42 anni fa, il 22 maggio del 1978, la 194 diventa a tutti gli effetti legge dello Stato, garantendo alle donne di poter accedere all’interruzione volontaria di gravidanza entro 90 giorni da inizio gestazione, eliminando il reato di aborto dal codice penale.
La legge, frutto di battaglie estenuanti portate avanti dal movimento femminista e dai partiti di sinistra e partito radicale, andava finalmente a regolamentare in maniera sicura la pratica dell’aborto, ormai già tragicamente diffusa illegalmente all’interno del Paese con i cosiddetti aborti “clandestini”, praticati con grucce, ferri, aspirapolverli, che mettevano in pericolo la vita delle donne.

La legge sull’aborto è stata una conquista storica per il Paese intero, con la quale si è segnata la capacità di ribaltare il concetto di maternità come funzione sociale obbligatoria della donna e di liberare i corpi delle donne dalle battaglie politiche di stampo patriarcale. Un tassello fondamentale per l’affermazione dell’autodeterminazione femminile assieme alle leggi per il divorzio, per la parità tra coniugi e alle successive abrogazioni del delitto d’onore e del matrimonio riparatore.

Ma, nonostante siano passati 42 anni, la legge 194 è ancora sotto attacco e soprattutto ancora oggi non è totalmente in grado di garantire il diritto all’aborto.

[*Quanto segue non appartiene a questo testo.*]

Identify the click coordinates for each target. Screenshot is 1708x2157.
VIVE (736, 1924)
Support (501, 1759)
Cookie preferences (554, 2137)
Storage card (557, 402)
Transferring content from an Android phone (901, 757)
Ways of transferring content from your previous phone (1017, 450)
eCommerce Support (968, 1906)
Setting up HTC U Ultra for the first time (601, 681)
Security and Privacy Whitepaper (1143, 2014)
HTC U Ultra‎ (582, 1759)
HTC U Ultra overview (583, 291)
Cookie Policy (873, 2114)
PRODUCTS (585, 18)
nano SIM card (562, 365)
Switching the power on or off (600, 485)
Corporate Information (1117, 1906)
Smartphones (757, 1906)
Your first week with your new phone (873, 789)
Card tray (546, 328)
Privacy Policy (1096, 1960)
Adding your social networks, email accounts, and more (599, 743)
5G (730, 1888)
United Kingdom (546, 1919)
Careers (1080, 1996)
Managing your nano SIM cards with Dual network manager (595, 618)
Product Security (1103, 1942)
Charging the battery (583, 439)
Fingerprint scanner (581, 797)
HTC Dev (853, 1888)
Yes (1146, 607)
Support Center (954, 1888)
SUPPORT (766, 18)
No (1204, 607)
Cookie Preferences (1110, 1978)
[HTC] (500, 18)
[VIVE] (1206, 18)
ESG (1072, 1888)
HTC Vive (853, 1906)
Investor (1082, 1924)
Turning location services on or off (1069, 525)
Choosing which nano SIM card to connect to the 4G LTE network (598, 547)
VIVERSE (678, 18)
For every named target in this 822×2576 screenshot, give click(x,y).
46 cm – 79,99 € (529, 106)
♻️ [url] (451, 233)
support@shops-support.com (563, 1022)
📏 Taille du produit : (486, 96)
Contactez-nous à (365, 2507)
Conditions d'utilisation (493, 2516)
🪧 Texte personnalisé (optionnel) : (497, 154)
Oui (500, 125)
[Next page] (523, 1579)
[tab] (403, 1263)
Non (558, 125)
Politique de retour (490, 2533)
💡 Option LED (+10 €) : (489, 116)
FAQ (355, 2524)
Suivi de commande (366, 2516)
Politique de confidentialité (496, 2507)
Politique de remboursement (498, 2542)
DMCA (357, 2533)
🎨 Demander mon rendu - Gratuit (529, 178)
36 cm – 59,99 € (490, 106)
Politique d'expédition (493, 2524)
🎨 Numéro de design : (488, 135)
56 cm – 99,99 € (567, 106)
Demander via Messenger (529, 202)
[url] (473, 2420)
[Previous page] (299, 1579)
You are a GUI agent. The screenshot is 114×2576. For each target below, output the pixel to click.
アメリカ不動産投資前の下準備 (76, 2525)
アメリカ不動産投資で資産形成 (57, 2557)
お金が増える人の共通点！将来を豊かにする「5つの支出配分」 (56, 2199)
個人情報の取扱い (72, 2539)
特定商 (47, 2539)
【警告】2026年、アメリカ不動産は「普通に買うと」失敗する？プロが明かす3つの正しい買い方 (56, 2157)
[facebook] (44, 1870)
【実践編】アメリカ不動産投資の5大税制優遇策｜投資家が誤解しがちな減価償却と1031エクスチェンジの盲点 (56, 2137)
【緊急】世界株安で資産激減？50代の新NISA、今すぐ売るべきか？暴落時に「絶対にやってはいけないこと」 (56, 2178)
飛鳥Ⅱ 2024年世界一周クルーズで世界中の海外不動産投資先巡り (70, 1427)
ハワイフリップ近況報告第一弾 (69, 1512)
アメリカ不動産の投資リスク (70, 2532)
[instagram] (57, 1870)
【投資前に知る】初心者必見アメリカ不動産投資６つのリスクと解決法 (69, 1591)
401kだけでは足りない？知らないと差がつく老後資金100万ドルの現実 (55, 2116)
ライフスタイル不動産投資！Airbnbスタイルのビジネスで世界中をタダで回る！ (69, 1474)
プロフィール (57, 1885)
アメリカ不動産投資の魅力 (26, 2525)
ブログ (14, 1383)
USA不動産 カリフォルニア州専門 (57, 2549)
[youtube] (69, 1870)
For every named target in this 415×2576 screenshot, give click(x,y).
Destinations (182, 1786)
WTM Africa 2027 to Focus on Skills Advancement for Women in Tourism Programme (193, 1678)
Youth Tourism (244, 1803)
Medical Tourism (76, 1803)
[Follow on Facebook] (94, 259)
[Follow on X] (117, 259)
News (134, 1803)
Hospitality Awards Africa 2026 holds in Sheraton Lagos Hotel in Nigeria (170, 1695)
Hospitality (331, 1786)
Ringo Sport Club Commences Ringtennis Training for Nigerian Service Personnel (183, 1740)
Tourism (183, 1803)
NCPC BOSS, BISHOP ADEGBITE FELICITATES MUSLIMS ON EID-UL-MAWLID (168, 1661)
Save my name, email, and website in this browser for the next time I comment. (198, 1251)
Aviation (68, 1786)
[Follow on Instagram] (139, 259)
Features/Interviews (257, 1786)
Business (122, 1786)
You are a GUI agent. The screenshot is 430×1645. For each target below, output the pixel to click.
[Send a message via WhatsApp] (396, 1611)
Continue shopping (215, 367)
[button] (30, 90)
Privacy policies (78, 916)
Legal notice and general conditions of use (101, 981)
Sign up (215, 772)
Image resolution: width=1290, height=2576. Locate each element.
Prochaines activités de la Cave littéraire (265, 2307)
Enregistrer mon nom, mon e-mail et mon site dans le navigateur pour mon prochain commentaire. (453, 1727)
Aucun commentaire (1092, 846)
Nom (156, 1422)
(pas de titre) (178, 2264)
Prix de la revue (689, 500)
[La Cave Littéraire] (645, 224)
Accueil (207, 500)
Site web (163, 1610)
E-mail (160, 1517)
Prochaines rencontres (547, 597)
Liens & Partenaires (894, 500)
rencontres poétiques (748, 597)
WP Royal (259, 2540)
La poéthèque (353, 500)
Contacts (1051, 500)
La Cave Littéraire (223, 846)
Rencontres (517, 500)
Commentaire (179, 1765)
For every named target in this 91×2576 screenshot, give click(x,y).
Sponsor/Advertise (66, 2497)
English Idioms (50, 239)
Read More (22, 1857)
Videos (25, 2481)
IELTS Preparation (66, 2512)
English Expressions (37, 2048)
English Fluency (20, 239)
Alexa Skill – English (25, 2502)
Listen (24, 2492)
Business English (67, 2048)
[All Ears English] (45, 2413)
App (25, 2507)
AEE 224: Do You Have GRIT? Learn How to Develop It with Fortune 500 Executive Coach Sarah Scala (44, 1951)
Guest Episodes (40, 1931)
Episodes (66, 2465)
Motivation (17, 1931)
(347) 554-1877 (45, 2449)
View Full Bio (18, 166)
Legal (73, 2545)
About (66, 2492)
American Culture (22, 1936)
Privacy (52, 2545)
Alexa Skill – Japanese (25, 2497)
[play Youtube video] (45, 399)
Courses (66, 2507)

La stessa legge, infatti, prevede la figura dell’obiettore di coscienza, la possibilità per medici e personale sanitario di astenersi dalla procedura per motivi etici e morali. Questa possibilità di fatto limita il diritto all’aborto in maniera importante, poiché ad oggi il tasso di obiezione sui ginecologi in Italia è del 70% in media, quota che aumenta di anno in anno con punte che sfiorano il 90% in alcune regioni, affermandosi all’86,1% della Regione Puglia.
Nonostante il SSN sia tenuto per legge ad assicurare che l’obiezione di coscienza non limiti l’accesso all’IVG, queste percentuali ci raccontano una realtà ben diversa, poiché non esistono sanzioni alle strutture che non sanno garantire la continuità del servizio, né vengono messe in campo misure di assunzione di personale non obiettore.
A rafforzare la difficoltà di accedere all’aborto è anche il forte stigma sociale che ancora avvolge chi sceglie di non portare avanti la gravidanza. Le logiche patriarcali che ancora infatti predominano all’interno del nostro Paese minano costantemente la sfera dell’autodeterminazione femminile, a volte anche strumentalizzando questioni di salute pubblica come accaduto durante l’emergenza COVID 19 in alcune regioni che hanno sospeso il servizio di IVG per le misure anticontagio.

Questo quadro allarmante della situazione necessita ancora una volta un ragionamento di avanguardia verso il tema dei diritti: vogliamo che il diritto all’aborto venga garantito in ogni struttura pubblica a tutti gli effetti, e che venga implementato il servizio di aborto farmacologico, che ad oggi rappresenta solo il 15% del totale delle IVG. La pratica farmacologica, ormai diffusa in tutta Europa, è più sicura per le donne e meno traumatica, è ormai indicata come preferibile dalla letteratura scientifica ma riscontra una forte resistenza nella sua applicazione, poiché rende l’interruzione volontaria di gravidanza molto più accessibile e meno traumatizzante.
Rivendichiamo, inoltre, il ruolo centrale dell’educazione sessuale e affettiva non solo nel limitare le gravidanze indesiderate (che colpiscono maggiormente le fasce di popolazione con status economico ed di istruzione minore) ma anche nel smantellare la cultura violenta e patriarcale che ancora ad oggi nel nostro paese rende l’accesso all’aborto quasi impossibile.

Basta ai compromessi sui nostri corpi: vogliamo tutto!